══ Source material

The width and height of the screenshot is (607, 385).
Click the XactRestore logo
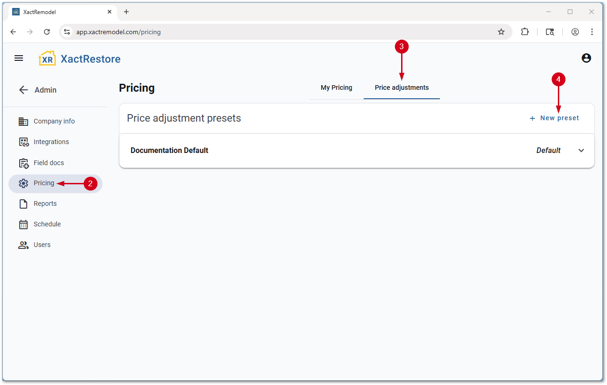coord(80,59)
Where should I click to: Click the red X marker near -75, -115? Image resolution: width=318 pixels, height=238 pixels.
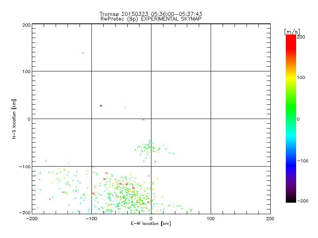point(107,173)
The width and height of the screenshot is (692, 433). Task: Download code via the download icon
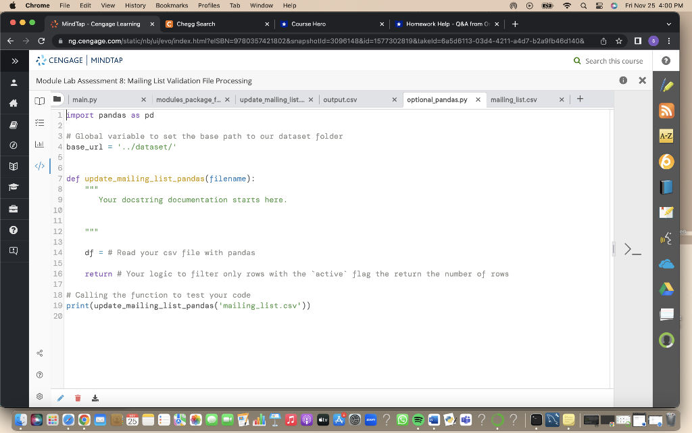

════

--- Exercise goal ---
Where images occur in the data above, leave them out and repeat everything else exactly.

--- Response to the exercise ---
The width and height of the screenshot is (607, 385).
Click the XactRestore logo
coord(80,59)
Where should I click to: Click the red X marker near -75, -115? Image resolution: width=318 pixels, height=238 pixels.
point(107,173)
The width and height of the screenshot is (692, 433). Task: Download code via the download icon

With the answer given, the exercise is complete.